**CONSIGNE 1:**
Recopiez sans changement les lignes des entrées, en commençant à celle qui contient « Given: Disable 'Precisie » et en terminant à celle qui contient « Looking at the ».

**EXTRAIT DU TEXTE:**
Mais bon, revenons au mien, de monde. 

 

     Si vous avez pris mes propos de la semaine dernière en bonne considération et bien observé le socle sur lequel je suis agenouillé, vous devez avoir retenu que le texte gravé en creux qui le parcourt rend compte de deux formules d'offrande qui, comme de tradition, sont destinées à m'assurer, à tout le moins à mon "Ka" comme on disait alors, comprenez : à ma force vitale, à ma potentialité de vie, le meilleur pour mon éternité post-mortem.

 

     En fait, chacune des deux phrases partant de dessous mes genoux et se poursuivant de façon symétrique, l'une vers la droite, l'autre vers la gauche, commence par indiquer que mon souverain, - je vous précise qu'il s'agissait de Psammétique II -, fait offrande au dieu Thot aux fins qu'il m'accorde "toute chose bonne, pure et succulente dont vit un dieu", et se termine, à l'arrière du socle, je vous l'ai expliqué lors de notre précédent rendez-vous, par mon prénom.

 

    Mais entre ce début de texte et sa fin, que croyez-vous y trouver ? Tout simplement, mes titres, mes fonctions ; en d'autres mots : mes attributions à la Cour. 

 

     Qui fus-je ?

     Non par suffisance ou vanité mais parce que je ne suis pas peu fier de mon ascension sociale, permettez-moi de vous répondre que d'un côté est indiqué que je fus Comte-Gouverneur, Ami unique du roi, Administrateur du Palais, habilité à donner des instructions aux courtisans mais aussi Prêtre-lecteur

 

     Vous comprendrez aisément que cette dernière fonction me tient particulièrement à cœur puisqu'elle entérine le fait que, dans cette société où si peu étaient à même de lire et d'écrire, avait été remarquée, appréciée et mise à profit ma dilection pour notre langue.

 

     Me croirez-vous si je vous confie qu'aujourd'hui, à ne plus m'en être servi depuis tant de siècles, à ne plus l'avoir entendue dans mon entourage, ici, au Louvre, j'en ai oublié jusqu'à la prononciation, j'en ai oublié la belle musicalité ?

**ENTRÉES FOURNIES:**

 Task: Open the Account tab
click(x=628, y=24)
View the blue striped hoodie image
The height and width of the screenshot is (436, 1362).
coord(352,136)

...

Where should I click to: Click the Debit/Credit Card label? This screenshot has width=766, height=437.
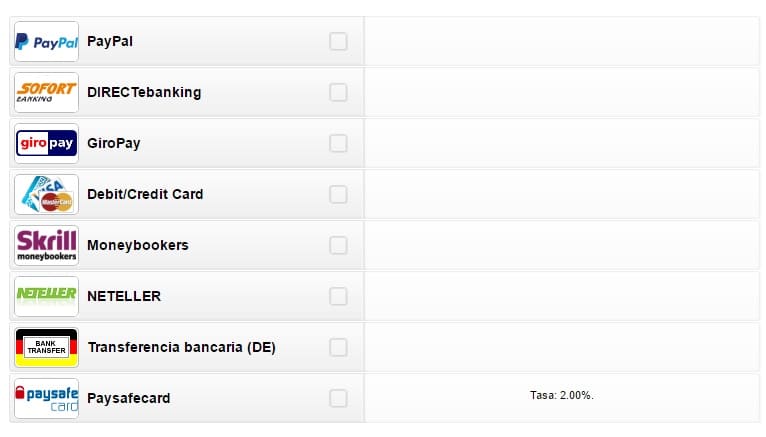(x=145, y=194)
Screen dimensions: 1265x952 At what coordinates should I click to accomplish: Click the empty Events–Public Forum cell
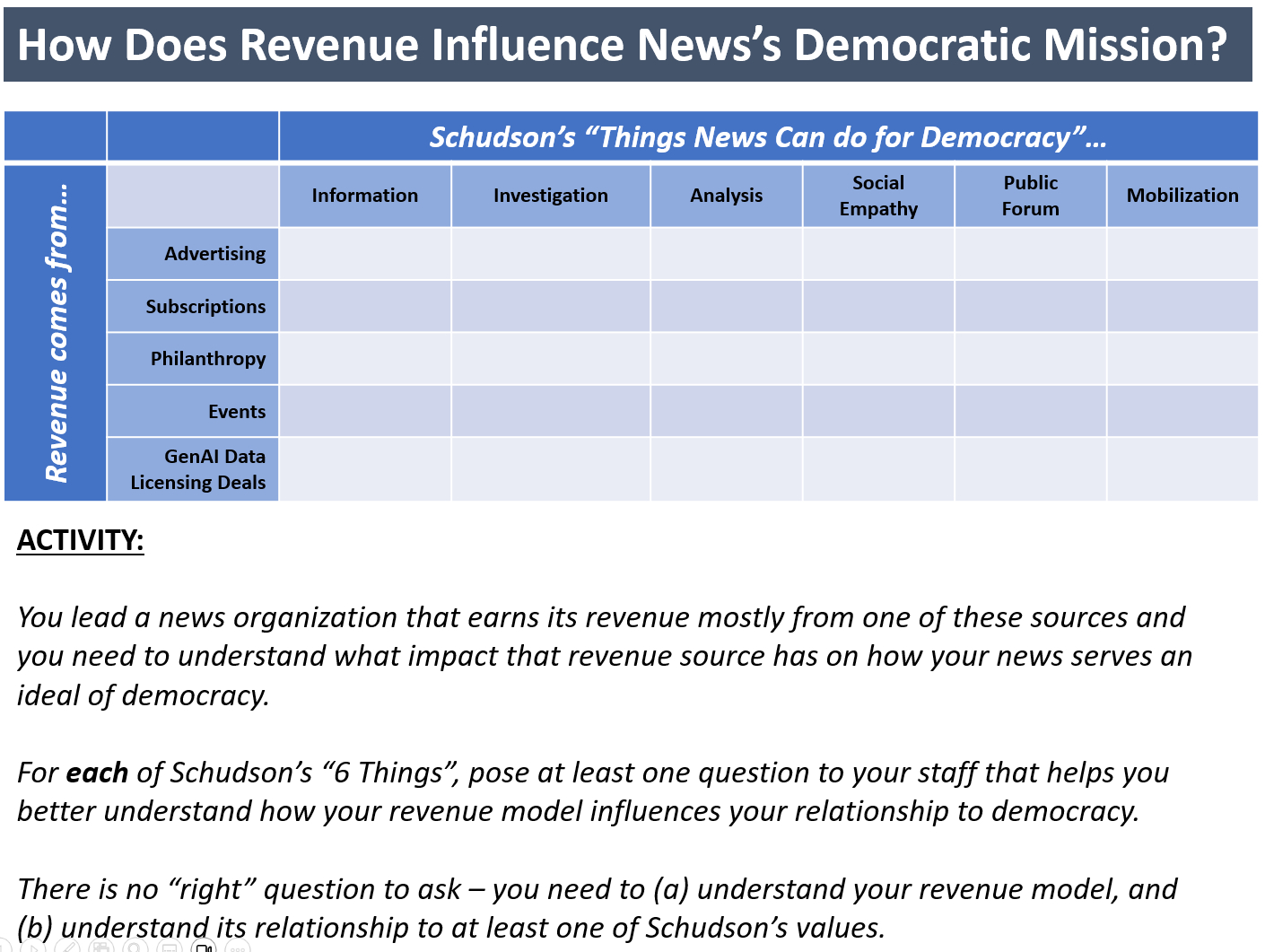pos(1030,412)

--

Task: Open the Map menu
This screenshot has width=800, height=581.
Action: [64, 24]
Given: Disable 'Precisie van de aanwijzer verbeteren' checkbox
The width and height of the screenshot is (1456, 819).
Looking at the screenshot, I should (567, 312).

**CONSIGNE 2:**
Reprenez sous forme de liste le paragraphe de l'extrait qui commence par « En fait, chacune des deux phrases », en gardant ses faits principaux.

**RÉPONSE RÉDIGÉE 1:**
Given: Disable 'Precisie van de aanwijzer verbeteren' checkbox
The width and height of the screenshot is (1456, 819).
Looking at the screenshot, I should (567, 312).

**RÉPONSE RÉDIGÉE 2:**
- Les deux phrases partent de dessous mes genoux et se poursuivent symétriquement, l'une vers la droite, l'autre vers la gauche.
- Chacune commence par indiquer que mon souverain, Psammétique II, fait offrande au dieu Thot.
- Cette offrande vise à ce que Thot m'accorde « toute chose bonne, pure et succulente dont vit un dieu ».
- Chacune se termine, à l'arrière du socle, par mon prénom.